* [DIRECTIONS]: Among the lines below, keep only those from the one containing "You are a computer-use agent. The" through the one containing "Click the 11K", and reproduce them exactly.

* [EXTRACTED MATERIAL]:
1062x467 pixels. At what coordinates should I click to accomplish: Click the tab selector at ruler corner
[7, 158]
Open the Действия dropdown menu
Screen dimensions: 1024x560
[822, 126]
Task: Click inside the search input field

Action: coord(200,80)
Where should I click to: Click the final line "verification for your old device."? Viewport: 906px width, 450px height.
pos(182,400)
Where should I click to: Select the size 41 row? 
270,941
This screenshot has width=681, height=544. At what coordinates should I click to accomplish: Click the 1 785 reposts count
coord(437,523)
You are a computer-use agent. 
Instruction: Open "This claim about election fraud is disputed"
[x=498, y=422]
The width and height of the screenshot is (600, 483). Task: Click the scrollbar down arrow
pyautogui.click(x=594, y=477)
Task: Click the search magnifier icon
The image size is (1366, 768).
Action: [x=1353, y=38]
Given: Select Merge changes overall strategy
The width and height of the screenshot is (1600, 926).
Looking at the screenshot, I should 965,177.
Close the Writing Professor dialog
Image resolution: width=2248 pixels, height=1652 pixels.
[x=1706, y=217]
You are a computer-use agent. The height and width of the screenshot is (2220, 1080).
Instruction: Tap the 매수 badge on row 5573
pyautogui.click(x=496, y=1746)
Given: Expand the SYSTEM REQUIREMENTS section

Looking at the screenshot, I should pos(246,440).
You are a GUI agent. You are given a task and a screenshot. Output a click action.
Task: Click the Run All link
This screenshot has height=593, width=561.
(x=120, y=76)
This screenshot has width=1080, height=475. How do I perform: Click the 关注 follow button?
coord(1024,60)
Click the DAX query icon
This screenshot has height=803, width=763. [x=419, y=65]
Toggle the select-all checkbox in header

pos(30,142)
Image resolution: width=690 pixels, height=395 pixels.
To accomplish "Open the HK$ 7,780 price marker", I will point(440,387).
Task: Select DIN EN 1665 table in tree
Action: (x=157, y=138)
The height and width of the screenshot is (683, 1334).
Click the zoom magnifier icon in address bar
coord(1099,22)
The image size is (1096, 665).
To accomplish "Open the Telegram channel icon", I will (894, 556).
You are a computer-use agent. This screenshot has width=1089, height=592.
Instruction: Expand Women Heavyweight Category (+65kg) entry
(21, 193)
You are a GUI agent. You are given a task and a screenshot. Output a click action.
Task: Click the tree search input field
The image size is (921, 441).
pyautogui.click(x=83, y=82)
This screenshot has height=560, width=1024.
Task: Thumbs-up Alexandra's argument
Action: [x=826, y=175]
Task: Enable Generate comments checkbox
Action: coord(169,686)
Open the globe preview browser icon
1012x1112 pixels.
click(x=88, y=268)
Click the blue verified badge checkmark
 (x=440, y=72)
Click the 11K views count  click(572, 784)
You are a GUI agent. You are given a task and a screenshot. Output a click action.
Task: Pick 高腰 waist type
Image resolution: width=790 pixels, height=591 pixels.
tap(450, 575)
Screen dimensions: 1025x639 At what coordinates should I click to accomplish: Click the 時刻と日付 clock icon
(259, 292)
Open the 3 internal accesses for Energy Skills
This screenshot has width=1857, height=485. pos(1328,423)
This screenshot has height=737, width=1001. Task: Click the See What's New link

* [SOLUTION TO THIS EXERCISE]:
You are a computer-use agent. The height and width of the screenshot is (2220, 1080).
Instruction: Tap the 매수 badge on row 5573
pyautogui.click(x=496, y=1746)
Given: Expand the SYSTEM REQUIREMENTS section

Looking at the screenshot, I should pos(246,440).
You are a GUI agent. You are given a task and a screenshot. Output a click action.
Task: Click the Run All link
This screenshot has height=593, width=561.
(x=120, y=76)
This screenshot has width=1080, height=475. How do I perform: Click the 关注 follow button?
coord(1024,60)
Click the DAX query icon
This screenshot has height=803, width=763. [x=419, y=65]
Toggle the select-all checkbox in header

pos(30,142)
Image resolution: width=690 pixels, height=395 pixels.
To accomplish "Open the HK$ 7,780 price marker", I will point(440,387).
Task: Select DIN EN 1665 table in tree
Action: (x=157, y=138)
The height and width of the screenshot is (683, 1334).
Click the zoom magnifier icon in address bar
coord(1099,22)
The image size is (1096, 665).
To accomplish "Open the Telegram channel icon", I will (894, 556).
You are a computer-use agent. This screenshot has width=1089, height=592.
Instruction: Expand Women Heavyweight Category (+65kg) entry
(21, 193)
You are a GUI agent. You are given a task and a screenshot. Output a click action.
Task: Click the tree search input field
The image size is (921, 441).
pyautogui.click(x=83, y=82)
This screenshot has height=560, width=1024.
Task: Thumbs-up Alexandra's argument
Action: [x=826, y=175]
Task: Enable Generate comments checkbox
Action: coord(169,686)
Open the globe preview browser icon
1012x1112 pixels.
click(x=88, y=268)
Click the blue verified badge checkmark
 (x=440, y=72)
Click the 11K views count  click(572, 784)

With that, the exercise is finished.